On April 17, the Maricopa County Superior Court issued a landmark ruling that could hand Maricopa County Recorder Justin Heap total control over our election IT infrastructure. While the court may see this as a narrow legal interpretation of the recorder’s powers, the community must recognize the moral and security stakes.
This is not a dry dispute over staffing; it is a fight for the keys to our democracy.
Thanks to investigative reporting from Votebeat, the mask has slipped. Heap’s private communications reveal a man less interested in administrative efficiency and more focused on “full cooperation” with Trump’s administration and a Department of Justice eager to launch fishing expeditions into our past and long-settled elections.
As voters, dependent on trust in our elections, we must ask a central moral question: Can we trust a man who views the private data of 2.6 million Arizonans, including home addresses and party affiliations, as a bargaining chip for partisan interests?
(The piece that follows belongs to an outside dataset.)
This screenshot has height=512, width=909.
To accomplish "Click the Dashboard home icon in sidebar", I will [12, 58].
The answer should be a resounding no.
We are witnessing a classic “fox in the hen house” scenario. If Heap is allowed to seize the IT department now, we are not simply shifting personnel responsibilities. We are removing one of the last safeguards standing between the private information of millions of Arizonans and a federal government increasingly willing to weaponize election systems and public distrust for political gain.
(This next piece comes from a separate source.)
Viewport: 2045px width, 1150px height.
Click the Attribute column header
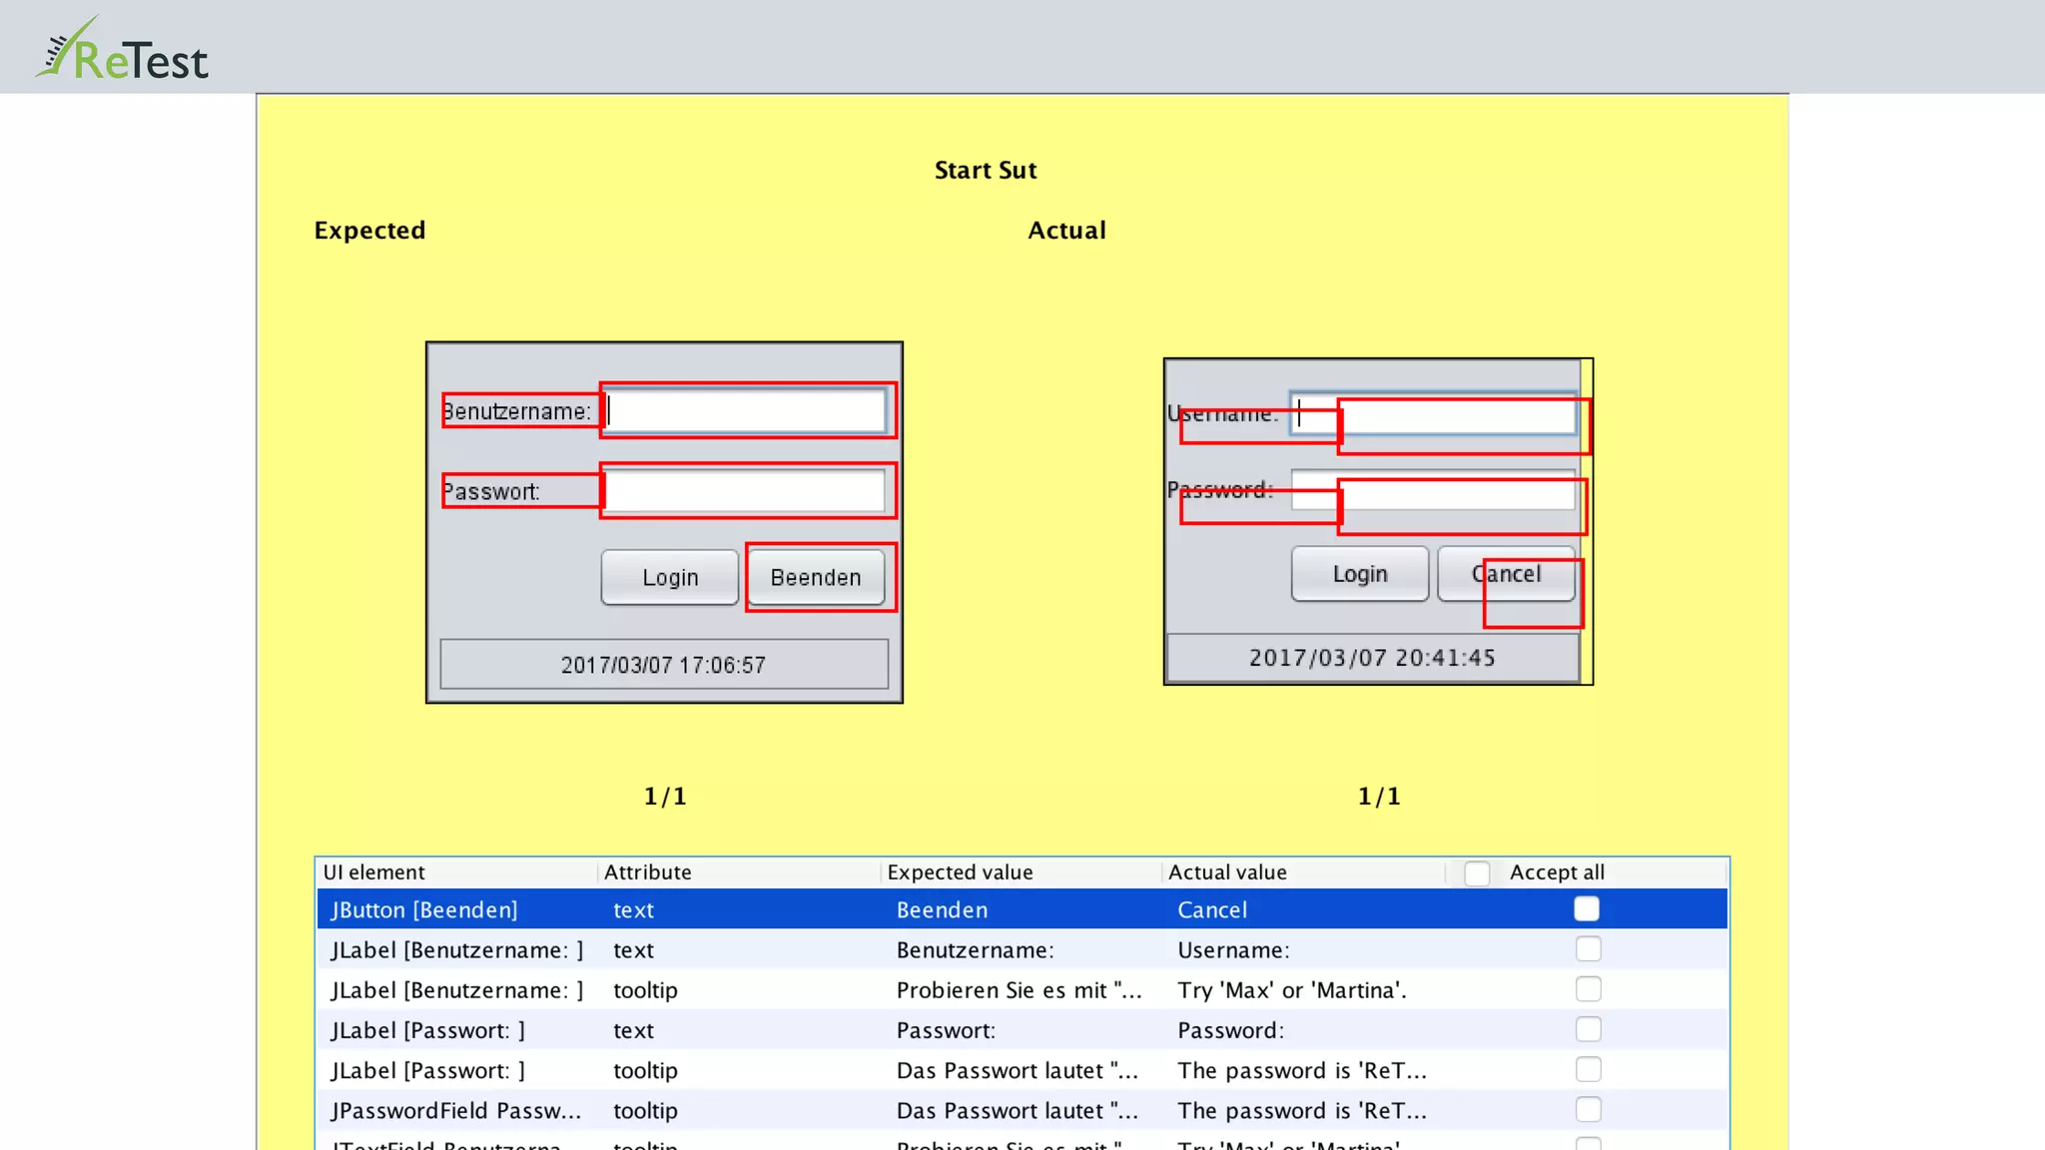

We have already seen warning signs. Heap’s February announcement regarding a so-called “non-citizen” voter audit relied on sensitive voter data to fuel a divisive and misleading political narrative. This should alarm every voter, regardless of party affiliation.
The timing of this attempted power grab is itself reckless. Maricopa County is rapidly approaching the July 21 primary election. Attempting to migrate an entire election IT infrastructure, including dozens of critical servers and systems, in the middle of an active election cycle creates unnecessary instability and risk. To force this transition now is administrative malpractice and a dangerous gamble with the fundamental right to vote.
This threat to our representation is compounded by the U.S. Supreme Court’s recent decision weakening key protections under the Voting Rights Act and upholding maps that dilute the political power of diverse communities. When courts continue chipping away at voting rights protections, the administration of our elections becomes one of the last remaining lines of defense for democracy itself.
But after years of the Supreme Court weakening those protections, we are entering a dangerous new era where bad actors can more easily manipulate the rules, weaken oversight, and consolidate power over our elections. That is what makes Heap’s attempt to seize control over election infrastructure so alarming.
Arizona has a long and painful history of voter suppression and discriminatory election practices targeting Black, Brown, and Indigenous communities. The Voting Rights Act of 1965 was passed because Americans were beaten, jailed, terrorized and even murdered simply for demanding the right to vote. We cannot allow those hard-fought protections to be dismantled piece by piece while partisan actors quietly consolidate control over our democratic systems.
We need election systems that operate in good faith. Justin Heap has demonstrated that his allegiance lies with a partisan political agenda, not with protecting the integrity and stability of Maricopa County’s elections.
The Board of Supervisors was right to move toward a stay and an appeal of the court’s ruling. Right now, they are one of the last institutional barriers standing between democratic stability and partisan control over our election infrastructure.
Their appeal is not just a legal obligation. It is a test of whether Maricopa County will defend its democracy from partisan capture.
History will remember whether this Board protected the integrity of our elections when it mattered most.
The people of Maricopa County deserve elections that are transparent, stable, secure, and free from political manipulation. They deserve election systems built on public trust, not partisan loyalty.
Because once trust in democracy is broken, the damage is not easily undone.
The community must now stand with the Board and demand that our elections remain in the hands of the people — not political operatives seeking power behind closed doors.